Death by Clothes Dryer, One Load at a Time

You should see the big wad of lint I just plucked from the trap of my clothes dryer. Ack! Where does all of that come from? I know I emptied all pockets and I’m certain I did not wash a bag of pillow stuffing.

Young couple peering into clothes dryer with worry

I’ll tell you what it is, and I am not happy about this: It’s visual proof the dryer is killing my clothes. Those fibers were neatly woven into these clothes, towels, and sheets only 30 minutes ago. For all the convenience a clothes dryer offers, it may come at the price of having to replace clothes much too often.

Drying clothes in a machine can cause the fabric to wear out prematurely.

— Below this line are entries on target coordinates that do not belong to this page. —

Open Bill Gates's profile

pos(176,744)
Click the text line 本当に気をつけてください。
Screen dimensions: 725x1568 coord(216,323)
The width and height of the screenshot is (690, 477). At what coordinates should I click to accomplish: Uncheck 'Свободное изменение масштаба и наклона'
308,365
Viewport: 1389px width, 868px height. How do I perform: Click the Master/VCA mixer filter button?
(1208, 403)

Worse, it causes items to shrink and not only the first time they’re washed. Sleeves and pant legs continually get shorter and shorter when machine-dried to death.

There are tactics to counteract the abuse suffered by a clothes dryer without having to revert back to the days of sheets and towels frozen stiff on the clothesline and still end up with comfy jeans and fluffy, soft towels.

Get the soap out

Residual detergent in fabrics causes them to feel rough. Add 1/2 cup white vinegar to the last rinse. This will help remove the residual detergent from the fabrics even when air-dried. Clothes and linens will be softer, too.

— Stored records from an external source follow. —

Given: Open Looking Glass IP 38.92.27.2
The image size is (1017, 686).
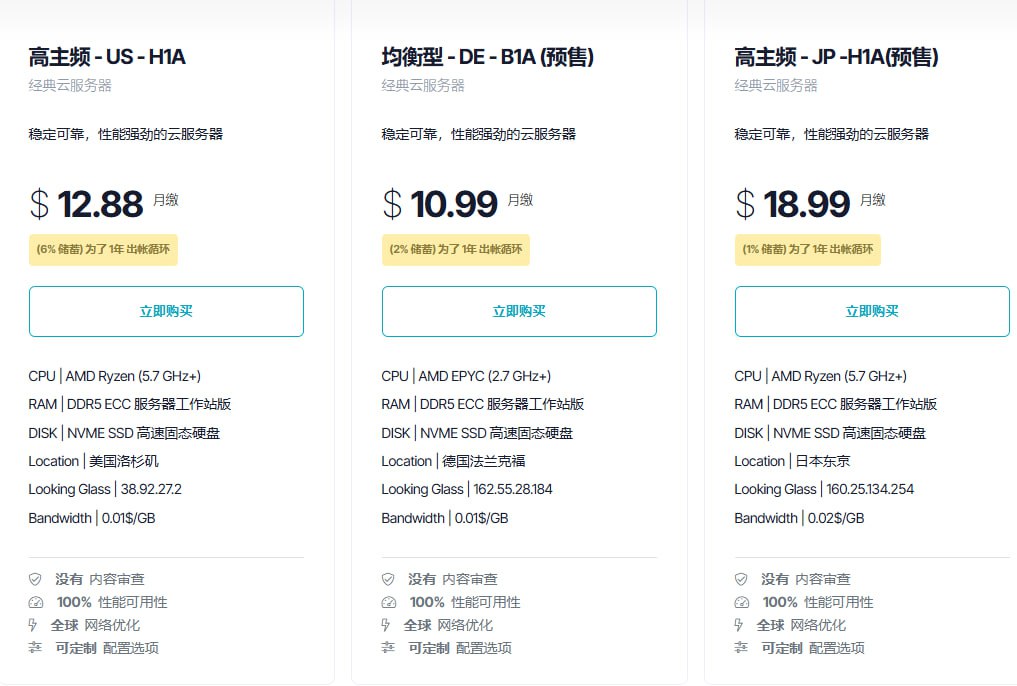Looking at the screenshot, I should pos(151,489).
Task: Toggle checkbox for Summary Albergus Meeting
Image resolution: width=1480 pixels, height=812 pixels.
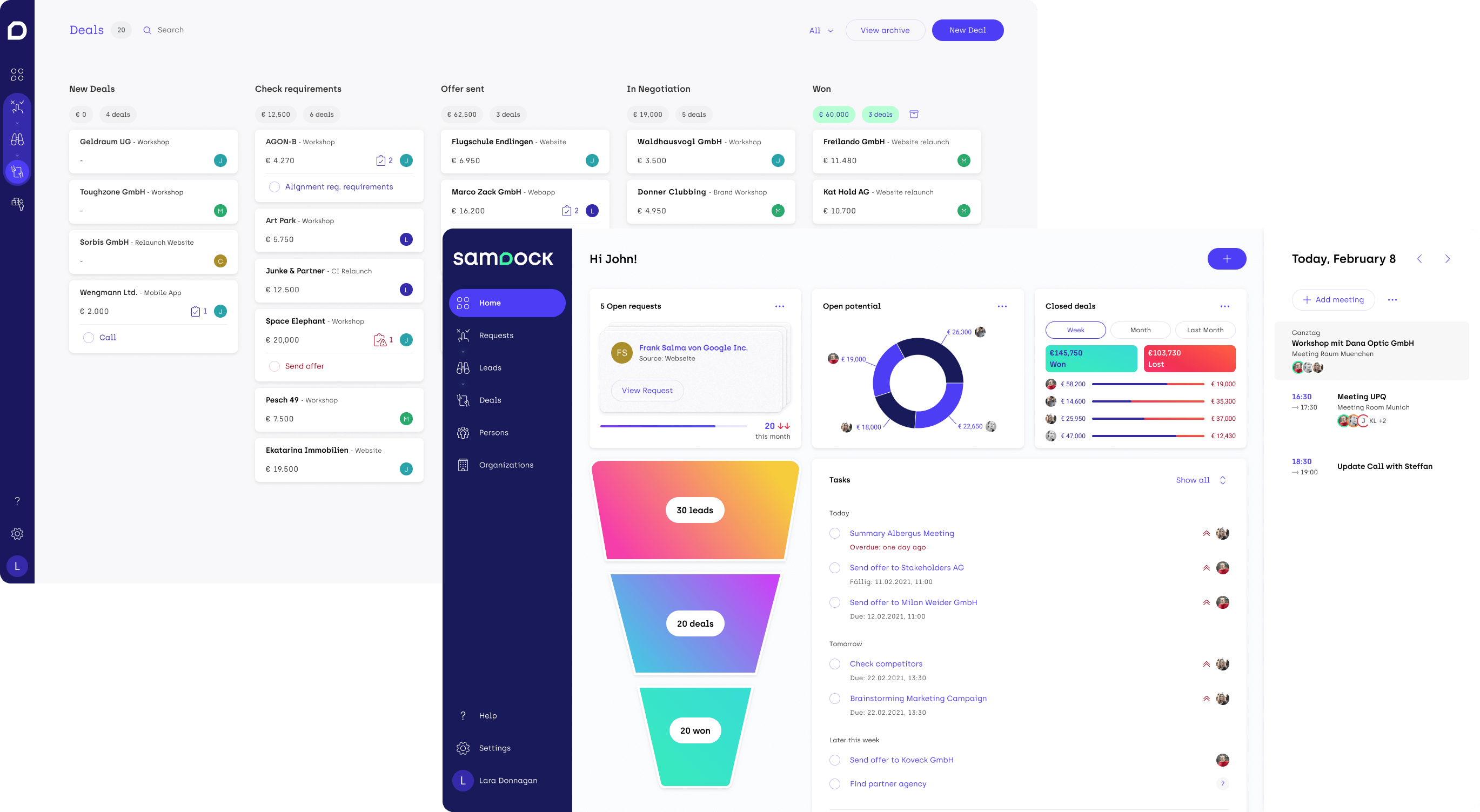Action: [834, 533]
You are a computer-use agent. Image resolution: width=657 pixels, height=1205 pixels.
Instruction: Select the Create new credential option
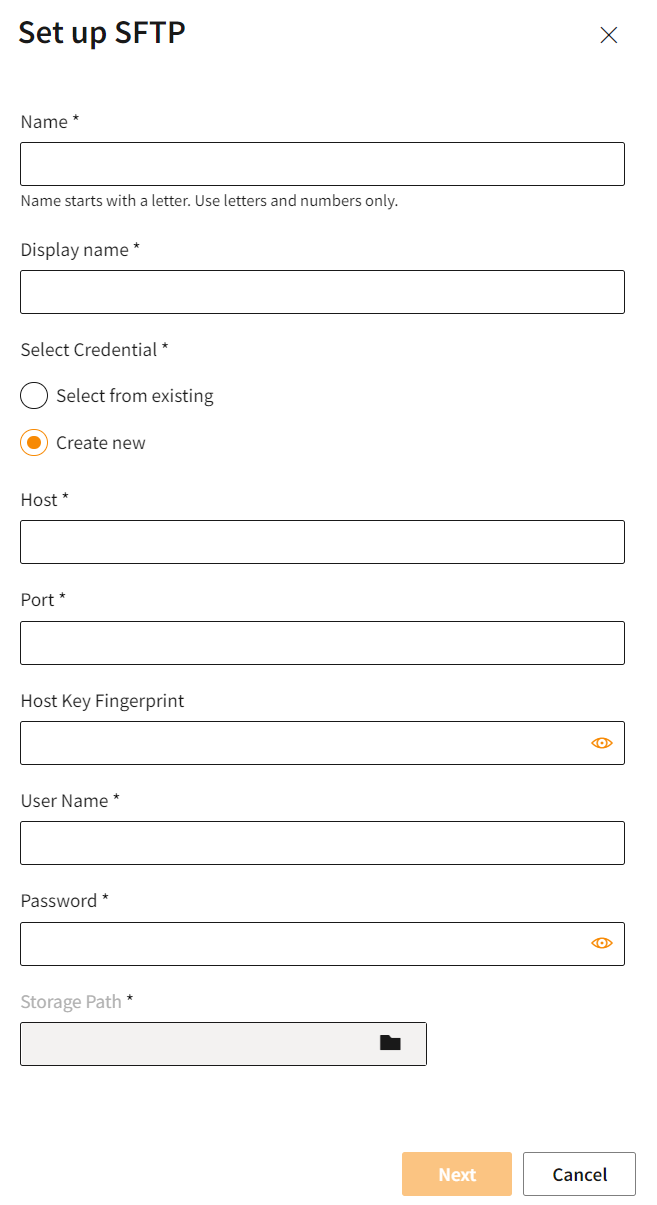pyautogui.click(x=34, y=443)
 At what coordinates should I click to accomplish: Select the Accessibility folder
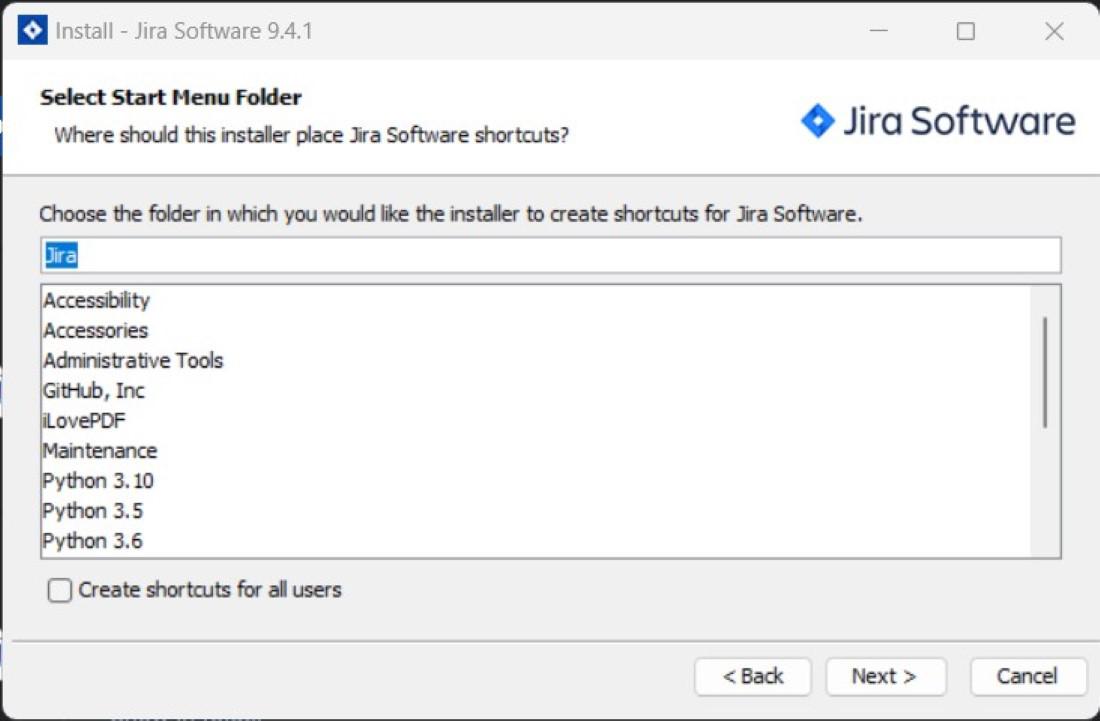(x=95, y=300)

Never machine dry clothes—especially jeans—completely. Ten to 15 minutes is sufficient for most items to remove the major wrinkles. Now smooth and hang them to finish drying.

Hang by the ankles

Remove partially dry jeans and all other pants from the dryer and hang them on hangers by the hems on pant hangers equipped with clothespins or clamps. The weight of the pant will pull the fibers into place and keep the pants from getting shorter every time you launder them.

Emergency speed dry

When you need something to dry in a big hurry, here’s a great tip: Place the wet item(s) and one dry clean, dry bath towel into the dryer. Set the machine to the highest temperature safe for that particular wet item. You will have dry jammies (or whatever) in less than half the time because the towel will absorb a great deal of the moisture.

Steam dry

This is one of my favorite dryer hacks. Some clothes wrinkle in the dryer, no matter how quickly you take them out. Ironing can take care of that, but it’s time-consuming. A quick and easy solution for those the wrinkles—ice cubes! Throw 2 to 4 ice cubes in the dryer. The melting ice will interact with the heat of the machine to produce steam. That works well to reduce wrinkles while the clothes are drying, as long as you don’t leave the items sitting in the dryer.

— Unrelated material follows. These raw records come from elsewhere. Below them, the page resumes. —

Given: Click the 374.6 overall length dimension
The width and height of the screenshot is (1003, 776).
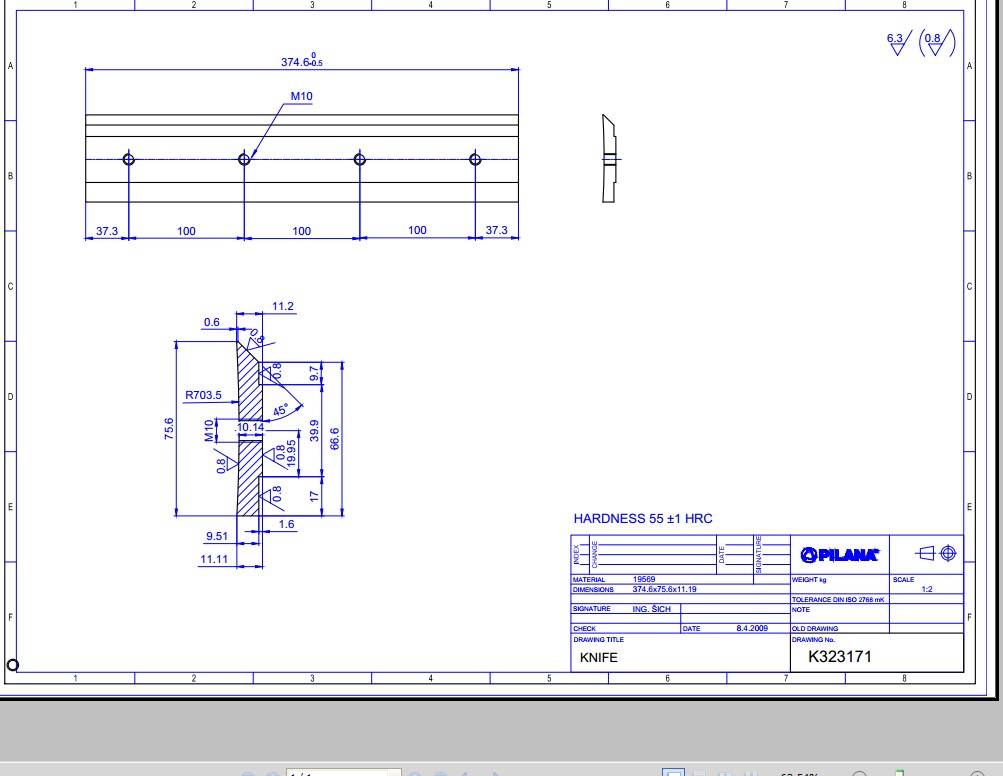Looking at the screenshot, I should [x=301, y=62].
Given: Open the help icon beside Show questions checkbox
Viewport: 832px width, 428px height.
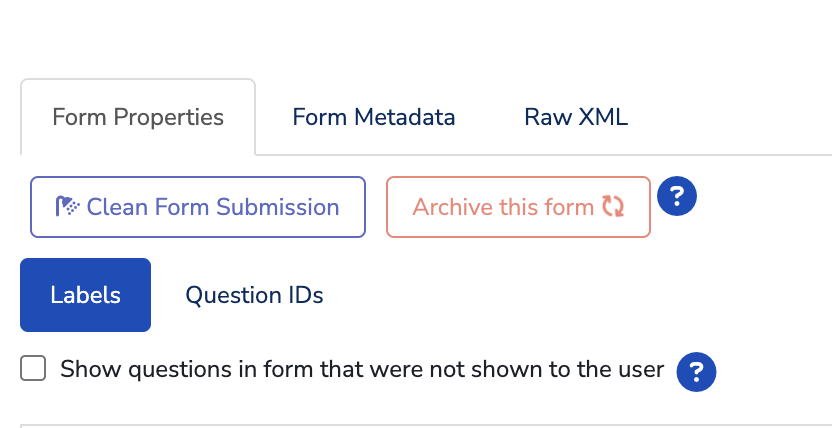Looking at the screenshot, I should click(x=696, y=372).
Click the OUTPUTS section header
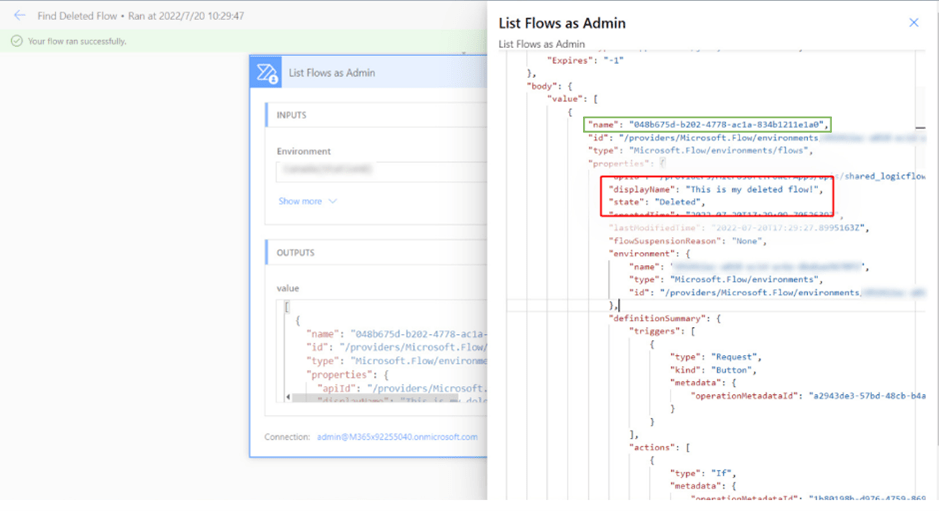 click(295, 253)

This ice trick works best for smaller loads of laundry, where the released steam can work its way into fabrics with ease.

Step away from the dryer

Any item that has a rubber backing, like a bath rug, should never come in contact with the inside of a dryer. Lay it flat to air dry.

Don’t kill the spandex

Fabrics that contain spandex, latex, elastic, or have painted or silkscreened logos should not meet the heat of a clothes dryer. Even the elastic in pajamas, underwear and so on will break down quickly if dried on Hot. Make sure you always read the labels to determine fabric content and laundering instructions.

Get a portable drying rack or install a few extra towel bars so you can air-dry these more delicate types of fabric.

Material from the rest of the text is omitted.